>> start Page excerpt

The Louisiana Supreme Court adopted this rule on January 21, 2004. It became effective on March 1, 2004, and was amended in 2006.
Paragraphs (a), (b) and (d) of this proposed rule are identical to ABA Model Rule of Professional Conduct 1.5 (2002). Paragraph (c) contains the words “that are” prior to “to be deducted from the recovery.” This addition to the ABA language was intended by the LSBA to be purely semantic and not substantive. Paragraph (c) was amended in 2006 to require the lawyer to give the client a copy of the signed contingent fee agreement.
Paragraph (e), which addresses fee division among lawyers in different firms, varies from ABA Model Rule 1.5(e) in several respects. First, unlike the model rule, paragraph (e)(1) of this proposed rule makes no distinction between fees divided “in proportion to the services performed” and fees divided otherwise. In all cases, the client must agree in writing to the “representation” by all of the lawyers involved.
Second, under paragraph (e)(1), the client must agree “in writing” to the “share of the fee each lawyer will receive.” While the corresponding Model Rule has a similar requirement in Model Rule 1.5(e)(2), the LSBA proposed this language to permit lawyers to inform the client at any time, rather than only at the commencement of the representation as the ABA Model Rule suggests (but does not expressly provide). The LSBA Ethics 2000 Committee made this recommendation to the court after extensive consultation with representatives of the Louisiana Trial Lawyers’ Association.
Third, paragraph (e)(3) requires each lawyer to render “meaningful legal services for the client in the matter.” The LSBA proposed this departure from the model rule in an effort to curb the abuses attendant to “case brokering” by some lawyers. That is, the rule seeks to protect clients from lawyers who simply “sign up” clients, refer the cases to lawyers in exchange for a share of the fee, and then disappear until it is time to collect that share. As a result of this perceived problem, this rule requires that any lawyer who seeks to share the fee must not only “represent” the client in the matter, but also perform some “meaningful” role. Note that work potentially can be “meaningful,” even if it is not time consuming or involves only client-relations activities.
Handling Client Funds and Payments
Paragraph (f), which does not appear in the ABA Model Rule, sets forth detailed guidelines addressing how a lawyer must hold and account for monies received from, or on behalf of, a client during the course of representation. These provisions provide much-needed guidance to Louisiana lawyers handling advance deposits, general retainers, fixed fees and the like. For example, paragraph (f)(5) clarifies how a lawyer must handle disputes arising over a fixed fee, minimum fee or a fee drawn from an advanced deposit. When a reasonable dispute arises over one of these types of fees, the lawyer must deposit the disputed portion in a trust account until the dispute is resolved.
Comments to ABA Model Rule 1.5
Reasonableness of Fee and Expenses
 Paragraph (a) requires that lawyers charge fees that are reasonable under the circumstances. The factors specified in (1) through (8) are not exclusive. Nor will each factor be relevant in each instance. Paragraph (a) also requires that expenses for which the client will be charged must be reasonable. A lawyer may seek reimbursement for the cost of services performed in-house, such as copying, or for other expenses incurred in-house, such as telephone charges, either by charging a reasonable amount to which the client has agreed in advance or by charging an amount that reasonably reflects the cost incurred by the lawyer.

>> end Page excerpt

• Required actions
(A) Copy the passage of the Louisiana fee rule commentary word for word, from "Third, paragraph (e)(3)" up to and including "only client-relations activities.".
(B) Carry on the commentary about Louisiana's rule on lawyer fees, picking up after its final sentence.

>> start Data records

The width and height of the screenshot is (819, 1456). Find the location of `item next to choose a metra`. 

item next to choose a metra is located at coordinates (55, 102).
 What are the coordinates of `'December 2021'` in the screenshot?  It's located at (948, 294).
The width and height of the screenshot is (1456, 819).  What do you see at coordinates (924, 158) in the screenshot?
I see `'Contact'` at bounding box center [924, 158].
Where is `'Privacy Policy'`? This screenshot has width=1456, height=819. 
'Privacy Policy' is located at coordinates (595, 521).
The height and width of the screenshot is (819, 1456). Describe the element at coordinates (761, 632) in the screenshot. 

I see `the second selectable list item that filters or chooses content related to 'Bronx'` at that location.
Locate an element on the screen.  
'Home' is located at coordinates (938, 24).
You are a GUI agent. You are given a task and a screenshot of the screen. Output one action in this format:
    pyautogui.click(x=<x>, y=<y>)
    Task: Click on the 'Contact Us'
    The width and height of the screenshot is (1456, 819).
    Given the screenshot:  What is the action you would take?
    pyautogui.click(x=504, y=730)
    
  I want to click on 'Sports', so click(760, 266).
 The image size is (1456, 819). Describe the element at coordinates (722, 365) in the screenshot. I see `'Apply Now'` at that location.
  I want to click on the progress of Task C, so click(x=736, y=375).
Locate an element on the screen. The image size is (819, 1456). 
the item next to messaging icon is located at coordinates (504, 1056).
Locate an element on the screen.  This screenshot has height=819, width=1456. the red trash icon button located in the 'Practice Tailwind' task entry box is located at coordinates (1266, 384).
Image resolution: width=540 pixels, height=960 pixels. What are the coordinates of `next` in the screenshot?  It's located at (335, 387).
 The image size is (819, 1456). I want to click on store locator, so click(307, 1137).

>> end Data records

• Answers in order
(A)
Third, paragraph (e)(3) requires each lawyer to render “meaningful legal services for the client in the matter.” The LSBA proposed this departure from the model rule in an effort to curb the abuses attendant to “case brokering” by some lawyers. That is, the rule seeks to protect clients from lawyers who simply “sign up” clients, refer the cases to lawyers in exchange for a share of the fee, and then disappear until it is time to collect that share. As a result of this perceived problem, this rule requires that any lawyer who seeks to share the fee must not only “represent” the client in the matter, but also perform some “meaningful” role. Note that work potentially can be “meaningful,” even if it is not time consuming or involves only client-relations activities.

(B)
Basis or Rate of Fee
 When the lawyer has regularly represented a client, they ordinarily will have evolved an understanding concerning the basis or rate of the fee and the expenses for which the client will be responsible. In a new client-lawyer relationship, however, an understanding as to fees and expenses must be promptly established. Generally, it is desirable to furnish the client with at least a simple memorandum or copy of the lawyer’s customary fee arrangements that states the general nature of the legal services to be provided, the basis, rate or total amount of the fee and whether and to what extent the client will be responsible for any costs, expenses or disbursements in the course of the representation. A written statement concerning the terms of the engagement reduces the possibility of misunderstanding.
 Contingent fees, like any other fees, are subject to the reasonableness standard of paragraph (a) of this Rule. In determining whether a particular contingent fee is reasonable, or whether it is reasonable to charge any form of contingent fee, a lawyer must consider the factors that are relevant under the circumstances. Applicable law may impose limitations on contingent fees, such as a ceiling on the percentage allowable, or may require a lawyer to offer clients an alternative basis for the fee. Applicable law also may apply to situations other than a contingent fee, for example, government regulations regarding fees in certain tax matters.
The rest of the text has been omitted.